Which version of the PaddleOCR pipeline does Retto implement, according to the Retto introduction?

-- Start Source excerpt --

Skip to main content

Introduction to Retto

Retto is a high-performance OCR (Optical Character Recognition) SDK built in Rust that provides PaddleOCR inference capabilities with WebAssembly support. It enables fast, accurate text detection and recognition across multiple platforms including native Rust applications, command-line tools, and web browsers.

What is Retto?

Retto is a complete OCR solution that implements the PaddleOCR v4 pipeline, consisting of three stages:
  1. Text Detection - Locates text regions in images
  2. Text Classification - Determines text orientation (0°, 90°, 180°, 270°)
  3. Text Recognition - Recognizes the actual text content
The project provides three main components:
  • retto-core - Core Rust library with processor implementations
  • retto-cli - Command-line tool for batch OCR processing
  • retto-wasm - WebAssembly package for browser-based OCR

Why Use Retto?

High Performance

Built with Rust for maximum performance and memory safety. Utilizes ONNX Runtime for optimized inference with CPU, CUDA, and DirectML support.

Cross-Platform

Run OCR natively on desktop, in command-line tools, or directly in web browsers via WebAssembly - all from the same codebase.

Multiple Backends

Supports multiple execution providers including CPU, CUDA (NVIDIA GPUs), and DirectML (Windows) for optimal performance on different hardware.

Flexible Model Loading

Load models from local files, memory buffers, or automatically download from Hugging Face Hub.

-- End Source excerpt --
-- Start Provided information --

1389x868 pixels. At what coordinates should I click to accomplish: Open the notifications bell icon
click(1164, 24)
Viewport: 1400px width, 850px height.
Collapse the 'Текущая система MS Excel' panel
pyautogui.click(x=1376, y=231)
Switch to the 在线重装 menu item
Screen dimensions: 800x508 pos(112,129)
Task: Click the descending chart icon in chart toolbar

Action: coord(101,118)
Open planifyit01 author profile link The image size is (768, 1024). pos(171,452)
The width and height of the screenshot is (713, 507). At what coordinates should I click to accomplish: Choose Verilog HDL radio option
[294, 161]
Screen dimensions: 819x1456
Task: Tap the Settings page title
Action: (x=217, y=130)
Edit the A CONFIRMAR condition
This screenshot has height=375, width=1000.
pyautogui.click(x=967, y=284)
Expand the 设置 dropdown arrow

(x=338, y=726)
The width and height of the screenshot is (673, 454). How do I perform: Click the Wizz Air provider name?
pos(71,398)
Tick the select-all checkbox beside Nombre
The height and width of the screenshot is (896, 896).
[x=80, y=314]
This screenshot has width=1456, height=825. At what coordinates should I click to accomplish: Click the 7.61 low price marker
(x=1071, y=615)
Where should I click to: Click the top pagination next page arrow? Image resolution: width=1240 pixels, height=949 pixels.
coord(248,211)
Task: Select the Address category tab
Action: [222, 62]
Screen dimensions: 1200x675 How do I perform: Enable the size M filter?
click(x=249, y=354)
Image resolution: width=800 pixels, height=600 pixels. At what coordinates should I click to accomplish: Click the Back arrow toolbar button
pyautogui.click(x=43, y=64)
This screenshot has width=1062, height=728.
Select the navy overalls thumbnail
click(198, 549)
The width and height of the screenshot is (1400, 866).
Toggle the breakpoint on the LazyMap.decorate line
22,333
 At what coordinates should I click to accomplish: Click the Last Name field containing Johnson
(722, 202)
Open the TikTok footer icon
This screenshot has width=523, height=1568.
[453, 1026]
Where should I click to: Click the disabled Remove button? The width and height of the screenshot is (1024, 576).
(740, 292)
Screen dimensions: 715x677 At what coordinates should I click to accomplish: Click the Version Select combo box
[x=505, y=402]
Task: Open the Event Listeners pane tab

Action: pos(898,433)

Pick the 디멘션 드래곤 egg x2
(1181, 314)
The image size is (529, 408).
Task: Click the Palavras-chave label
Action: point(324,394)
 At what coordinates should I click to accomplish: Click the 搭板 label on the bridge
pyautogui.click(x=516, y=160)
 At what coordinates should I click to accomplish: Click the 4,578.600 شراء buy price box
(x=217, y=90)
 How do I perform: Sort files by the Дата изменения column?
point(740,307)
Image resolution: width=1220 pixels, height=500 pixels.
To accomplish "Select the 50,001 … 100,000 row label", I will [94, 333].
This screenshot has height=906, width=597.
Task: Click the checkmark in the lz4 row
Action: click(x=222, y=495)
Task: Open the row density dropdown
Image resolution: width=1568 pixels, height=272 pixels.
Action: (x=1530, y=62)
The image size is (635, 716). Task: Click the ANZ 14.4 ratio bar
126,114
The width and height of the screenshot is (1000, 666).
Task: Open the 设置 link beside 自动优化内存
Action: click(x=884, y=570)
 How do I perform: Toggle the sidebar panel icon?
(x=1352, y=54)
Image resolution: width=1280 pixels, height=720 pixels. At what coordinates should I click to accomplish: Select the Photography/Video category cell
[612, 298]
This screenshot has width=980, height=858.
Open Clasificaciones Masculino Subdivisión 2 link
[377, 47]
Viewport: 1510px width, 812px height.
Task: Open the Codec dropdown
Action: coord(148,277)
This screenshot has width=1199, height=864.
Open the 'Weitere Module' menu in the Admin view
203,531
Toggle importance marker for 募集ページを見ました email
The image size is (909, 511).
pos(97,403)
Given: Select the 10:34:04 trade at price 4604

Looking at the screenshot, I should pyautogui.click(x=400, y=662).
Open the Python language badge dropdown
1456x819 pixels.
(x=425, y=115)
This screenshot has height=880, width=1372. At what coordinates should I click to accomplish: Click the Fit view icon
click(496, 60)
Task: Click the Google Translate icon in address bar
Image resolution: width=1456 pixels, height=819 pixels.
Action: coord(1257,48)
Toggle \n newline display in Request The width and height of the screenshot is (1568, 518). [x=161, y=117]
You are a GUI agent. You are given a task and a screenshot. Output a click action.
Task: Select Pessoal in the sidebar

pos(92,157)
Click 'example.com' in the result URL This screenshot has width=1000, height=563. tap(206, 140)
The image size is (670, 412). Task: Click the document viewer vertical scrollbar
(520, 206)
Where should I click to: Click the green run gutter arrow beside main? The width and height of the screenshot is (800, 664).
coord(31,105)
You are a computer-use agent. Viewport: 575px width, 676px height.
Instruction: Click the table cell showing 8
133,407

-- End Provided information --

## Task solution
PaddleOCR v4.